== Обязательные задания ==
- A) В каком году родился ветеран, судя по интервью с ним?
- B) Какие географические названия встречаются в интервью с ветераном, если не считать названия военкомата?
- C) Подхватите интервью с ветераном Великой Отечественной войны с того места, на котором оно прерывается, и продолжите его.

== Цитируемый отрывок ==
══════════
Ветеран Великой Отечественной войны: «Всю нашу жизнь испортили войной. Вся наша жизнь пропала, жизнь молодежи»
(В ответах максимально сохранена лексика и речевые обороты ветерана).
— Иван Тимофеевич, расскажите, пожалуйста, когда и где вы родились?
— Я родился в 1921 году, Украина, Киевская область — переименовали Черкассы. До последнего времени я работал в Киеве, до призыва в армию — а наш призыв был в 1940 году, когда нам исполнилось 19 лет. Брали 21-ый год, как раз по всему Советскому Союзу, раньше-то было. Призвали в Подольский военкомат Киева, нас там все оформили, ночь пролежали в помещении закрытом. На второй день строем повели на железнодорожный вокзал. Были приготовлены вагоны-теплушки, матрасы, конечно, набиты соломой, сеном — никакого комфорта — в два яруса. Сутки валялись на вокзале до отправления. Время пришло отправляться — родственники меня провожали, друзья по работе. И мы поехали на восток.
══════════
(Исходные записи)
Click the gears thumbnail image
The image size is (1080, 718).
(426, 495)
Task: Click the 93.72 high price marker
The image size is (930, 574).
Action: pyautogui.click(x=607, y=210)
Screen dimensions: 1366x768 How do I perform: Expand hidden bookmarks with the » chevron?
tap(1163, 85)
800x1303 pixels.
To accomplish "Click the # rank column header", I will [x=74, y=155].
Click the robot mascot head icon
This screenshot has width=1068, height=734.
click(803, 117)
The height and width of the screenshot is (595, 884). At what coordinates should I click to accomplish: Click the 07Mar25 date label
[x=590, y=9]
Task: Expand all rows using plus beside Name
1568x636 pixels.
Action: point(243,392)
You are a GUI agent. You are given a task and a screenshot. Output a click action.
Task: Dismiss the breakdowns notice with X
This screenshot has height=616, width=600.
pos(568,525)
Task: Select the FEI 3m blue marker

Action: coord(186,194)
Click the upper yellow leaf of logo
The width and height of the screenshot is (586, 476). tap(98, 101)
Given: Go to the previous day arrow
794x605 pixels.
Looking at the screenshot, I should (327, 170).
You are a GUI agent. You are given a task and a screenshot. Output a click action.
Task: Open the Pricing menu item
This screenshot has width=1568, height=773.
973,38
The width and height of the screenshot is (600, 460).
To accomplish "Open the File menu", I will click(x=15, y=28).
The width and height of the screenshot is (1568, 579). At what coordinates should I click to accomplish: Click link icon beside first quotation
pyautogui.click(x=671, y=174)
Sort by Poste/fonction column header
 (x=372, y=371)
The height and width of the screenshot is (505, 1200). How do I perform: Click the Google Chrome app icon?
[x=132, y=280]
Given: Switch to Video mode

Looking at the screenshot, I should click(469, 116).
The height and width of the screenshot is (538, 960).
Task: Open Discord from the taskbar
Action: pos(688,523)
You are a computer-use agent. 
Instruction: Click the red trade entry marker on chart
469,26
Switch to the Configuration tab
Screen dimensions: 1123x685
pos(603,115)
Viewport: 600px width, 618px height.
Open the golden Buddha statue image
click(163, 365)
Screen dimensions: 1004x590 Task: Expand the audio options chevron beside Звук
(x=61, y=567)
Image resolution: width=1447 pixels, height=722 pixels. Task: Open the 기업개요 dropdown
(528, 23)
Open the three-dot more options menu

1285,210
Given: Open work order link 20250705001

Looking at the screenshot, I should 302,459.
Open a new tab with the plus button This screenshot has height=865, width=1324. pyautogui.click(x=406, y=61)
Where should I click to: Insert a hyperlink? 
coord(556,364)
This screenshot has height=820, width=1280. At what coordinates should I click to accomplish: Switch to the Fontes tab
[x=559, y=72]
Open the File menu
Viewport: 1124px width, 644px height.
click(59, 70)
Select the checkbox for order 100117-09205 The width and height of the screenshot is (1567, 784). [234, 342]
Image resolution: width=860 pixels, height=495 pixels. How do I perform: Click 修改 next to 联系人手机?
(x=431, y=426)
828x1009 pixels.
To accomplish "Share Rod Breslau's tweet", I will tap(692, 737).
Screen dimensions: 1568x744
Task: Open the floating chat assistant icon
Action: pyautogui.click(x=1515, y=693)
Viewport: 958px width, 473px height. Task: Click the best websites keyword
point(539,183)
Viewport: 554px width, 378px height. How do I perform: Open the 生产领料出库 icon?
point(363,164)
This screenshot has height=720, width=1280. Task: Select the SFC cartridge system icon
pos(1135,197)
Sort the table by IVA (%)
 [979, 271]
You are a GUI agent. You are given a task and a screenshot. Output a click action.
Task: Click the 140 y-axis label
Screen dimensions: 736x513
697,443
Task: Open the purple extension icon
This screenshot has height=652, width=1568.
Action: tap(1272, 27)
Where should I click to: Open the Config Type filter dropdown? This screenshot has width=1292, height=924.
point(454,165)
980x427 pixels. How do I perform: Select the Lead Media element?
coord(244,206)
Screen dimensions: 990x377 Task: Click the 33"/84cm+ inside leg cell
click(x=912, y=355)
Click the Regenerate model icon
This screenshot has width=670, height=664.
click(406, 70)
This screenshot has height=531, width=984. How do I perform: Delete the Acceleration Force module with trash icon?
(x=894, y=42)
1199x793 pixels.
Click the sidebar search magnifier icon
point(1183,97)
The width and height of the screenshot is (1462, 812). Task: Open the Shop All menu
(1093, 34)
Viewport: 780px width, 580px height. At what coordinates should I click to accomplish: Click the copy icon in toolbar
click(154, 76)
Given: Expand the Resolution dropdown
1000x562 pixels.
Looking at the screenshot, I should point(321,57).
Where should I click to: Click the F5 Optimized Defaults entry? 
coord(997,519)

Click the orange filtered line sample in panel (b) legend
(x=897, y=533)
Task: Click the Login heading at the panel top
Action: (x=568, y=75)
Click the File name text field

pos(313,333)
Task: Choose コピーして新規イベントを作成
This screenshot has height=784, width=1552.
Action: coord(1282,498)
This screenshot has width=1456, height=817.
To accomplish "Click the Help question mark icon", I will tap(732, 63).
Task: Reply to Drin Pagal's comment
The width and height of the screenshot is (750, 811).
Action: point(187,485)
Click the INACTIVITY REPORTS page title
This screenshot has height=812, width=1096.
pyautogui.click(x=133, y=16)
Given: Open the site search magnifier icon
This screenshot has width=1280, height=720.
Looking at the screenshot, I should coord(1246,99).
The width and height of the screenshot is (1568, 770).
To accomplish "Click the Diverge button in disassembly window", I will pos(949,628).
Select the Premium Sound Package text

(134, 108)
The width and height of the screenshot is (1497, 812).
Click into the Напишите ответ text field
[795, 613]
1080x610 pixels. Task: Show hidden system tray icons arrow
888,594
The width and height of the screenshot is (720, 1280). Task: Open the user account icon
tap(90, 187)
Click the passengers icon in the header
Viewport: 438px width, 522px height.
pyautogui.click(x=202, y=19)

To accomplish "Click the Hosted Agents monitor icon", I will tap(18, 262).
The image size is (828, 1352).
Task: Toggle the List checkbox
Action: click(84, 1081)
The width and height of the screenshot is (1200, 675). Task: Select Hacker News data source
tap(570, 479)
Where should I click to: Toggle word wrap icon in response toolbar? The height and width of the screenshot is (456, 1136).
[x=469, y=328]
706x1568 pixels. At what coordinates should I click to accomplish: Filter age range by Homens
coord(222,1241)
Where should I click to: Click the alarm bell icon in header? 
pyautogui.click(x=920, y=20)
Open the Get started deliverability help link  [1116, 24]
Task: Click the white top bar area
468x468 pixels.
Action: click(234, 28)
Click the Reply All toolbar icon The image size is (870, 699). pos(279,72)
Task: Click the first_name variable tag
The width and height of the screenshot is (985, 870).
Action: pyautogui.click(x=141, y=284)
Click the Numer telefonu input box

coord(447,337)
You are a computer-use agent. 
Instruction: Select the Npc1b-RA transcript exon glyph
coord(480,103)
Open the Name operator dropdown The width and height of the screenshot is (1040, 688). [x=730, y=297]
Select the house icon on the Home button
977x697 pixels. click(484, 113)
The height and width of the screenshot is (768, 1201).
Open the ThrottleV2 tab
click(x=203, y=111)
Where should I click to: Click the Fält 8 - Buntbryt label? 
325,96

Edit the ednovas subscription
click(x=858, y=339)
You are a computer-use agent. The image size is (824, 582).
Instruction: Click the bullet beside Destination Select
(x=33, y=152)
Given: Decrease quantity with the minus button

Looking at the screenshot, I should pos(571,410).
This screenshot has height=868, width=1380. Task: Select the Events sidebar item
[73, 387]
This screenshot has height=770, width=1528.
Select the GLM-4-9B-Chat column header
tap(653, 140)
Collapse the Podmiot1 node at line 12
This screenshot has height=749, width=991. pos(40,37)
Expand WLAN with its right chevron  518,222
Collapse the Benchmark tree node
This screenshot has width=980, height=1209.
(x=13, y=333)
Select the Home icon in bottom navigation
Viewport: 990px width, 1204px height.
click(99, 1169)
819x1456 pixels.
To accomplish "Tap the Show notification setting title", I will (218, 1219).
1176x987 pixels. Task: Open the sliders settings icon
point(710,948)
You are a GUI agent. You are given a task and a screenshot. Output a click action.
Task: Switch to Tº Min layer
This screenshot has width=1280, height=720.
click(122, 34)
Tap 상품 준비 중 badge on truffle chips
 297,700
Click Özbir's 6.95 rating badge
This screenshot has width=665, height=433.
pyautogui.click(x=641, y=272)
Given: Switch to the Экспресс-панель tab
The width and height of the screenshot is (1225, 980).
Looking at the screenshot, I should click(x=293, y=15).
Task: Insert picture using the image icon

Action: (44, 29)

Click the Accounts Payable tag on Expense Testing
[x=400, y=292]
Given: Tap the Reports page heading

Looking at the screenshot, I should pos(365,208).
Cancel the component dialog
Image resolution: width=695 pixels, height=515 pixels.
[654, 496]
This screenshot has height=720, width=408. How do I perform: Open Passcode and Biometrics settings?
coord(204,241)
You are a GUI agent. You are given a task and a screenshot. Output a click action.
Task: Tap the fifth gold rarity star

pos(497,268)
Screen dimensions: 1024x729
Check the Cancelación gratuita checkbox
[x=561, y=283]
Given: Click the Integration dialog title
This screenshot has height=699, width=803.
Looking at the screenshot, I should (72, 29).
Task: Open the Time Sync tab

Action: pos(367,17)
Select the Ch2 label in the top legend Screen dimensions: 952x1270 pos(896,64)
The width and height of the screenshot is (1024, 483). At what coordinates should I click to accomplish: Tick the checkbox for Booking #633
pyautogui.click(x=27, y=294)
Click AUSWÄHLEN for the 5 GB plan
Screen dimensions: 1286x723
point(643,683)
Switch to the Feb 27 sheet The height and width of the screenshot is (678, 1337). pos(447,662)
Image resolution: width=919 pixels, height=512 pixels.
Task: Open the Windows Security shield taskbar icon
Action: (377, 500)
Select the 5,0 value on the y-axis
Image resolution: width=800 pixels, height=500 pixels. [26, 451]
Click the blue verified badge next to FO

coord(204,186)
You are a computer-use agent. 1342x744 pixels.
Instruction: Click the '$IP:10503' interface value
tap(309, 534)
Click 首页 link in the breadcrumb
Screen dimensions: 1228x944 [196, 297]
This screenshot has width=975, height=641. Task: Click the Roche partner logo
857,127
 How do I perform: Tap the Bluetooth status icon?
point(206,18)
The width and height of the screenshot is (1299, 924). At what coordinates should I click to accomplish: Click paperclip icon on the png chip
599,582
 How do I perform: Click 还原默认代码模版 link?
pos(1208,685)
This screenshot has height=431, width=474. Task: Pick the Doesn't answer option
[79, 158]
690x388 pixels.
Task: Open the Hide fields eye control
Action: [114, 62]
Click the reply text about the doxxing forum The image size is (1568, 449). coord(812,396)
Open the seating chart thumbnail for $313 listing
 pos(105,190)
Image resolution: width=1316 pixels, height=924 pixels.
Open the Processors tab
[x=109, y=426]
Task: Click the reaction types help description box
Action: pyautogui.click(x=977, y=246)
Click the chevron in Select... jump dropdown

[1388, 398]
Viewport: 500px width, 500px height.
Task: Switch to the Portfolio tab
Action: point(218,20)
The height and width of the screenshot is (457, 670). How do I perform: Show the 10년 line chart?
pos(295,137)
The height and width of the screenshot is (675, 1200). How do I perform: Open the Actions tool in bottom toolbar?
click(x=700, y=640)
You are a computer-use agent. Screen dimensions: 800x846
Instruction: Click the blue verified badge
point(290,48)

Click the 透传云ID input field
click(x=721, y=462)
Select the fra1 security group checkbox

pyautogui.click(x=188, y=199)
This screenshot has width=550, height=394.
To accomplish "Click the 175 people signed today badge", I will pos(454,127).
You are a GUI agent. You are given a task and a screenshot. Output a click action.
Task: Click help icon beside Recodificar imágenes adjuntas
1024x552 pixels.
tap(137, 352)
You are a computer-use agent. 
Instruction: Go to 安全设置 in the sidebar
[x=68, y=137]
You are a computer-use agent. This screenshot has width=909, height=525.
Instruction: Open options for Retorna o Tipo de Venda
══════════
== Ответы к заданиям ==
- A) В 1921 году.

- B) Украина, Киевская область, Черкассы, Киев, Советский Союз.

- C)
Проехали весь Восток, приехали, первая основная остановка — Приморский край. Там нас всех сгрузили, по зданиям разместили и стали тасовать кого куда. Тем более что 40-ой был год спокойный, мы ехали по всей Дальневосточной дороге с песнями. Приятно, никто о войне не думал. Расформировали, меня сразу отправили на Уссурийскую дальневосточную границу, в пограничные войска. Я там был весь 40-й год, до 41-го года. До войны еще ничего, все спокойно было. Началась война, мы о ней уже после узнали — даже по поведению этих самураев, как они там тоже готовились. Гитлер их поджимал, все время у них бульдозеры гремели — готовились.
Ну, надоела жизнь-то наша — в сопках, кругом комары такие — людоеды, невозможно от них никуда спрятаться. Говорим, все — пишем заявления на фронт добровольно. Нас опять собрали в комсомольский полк, погрузили, довезли до Кустаная — это на запад уже, в сторону фронта. В Кустанае нас держали целую зиму в школе, и там была учеба. Готовились — чем война пахнет.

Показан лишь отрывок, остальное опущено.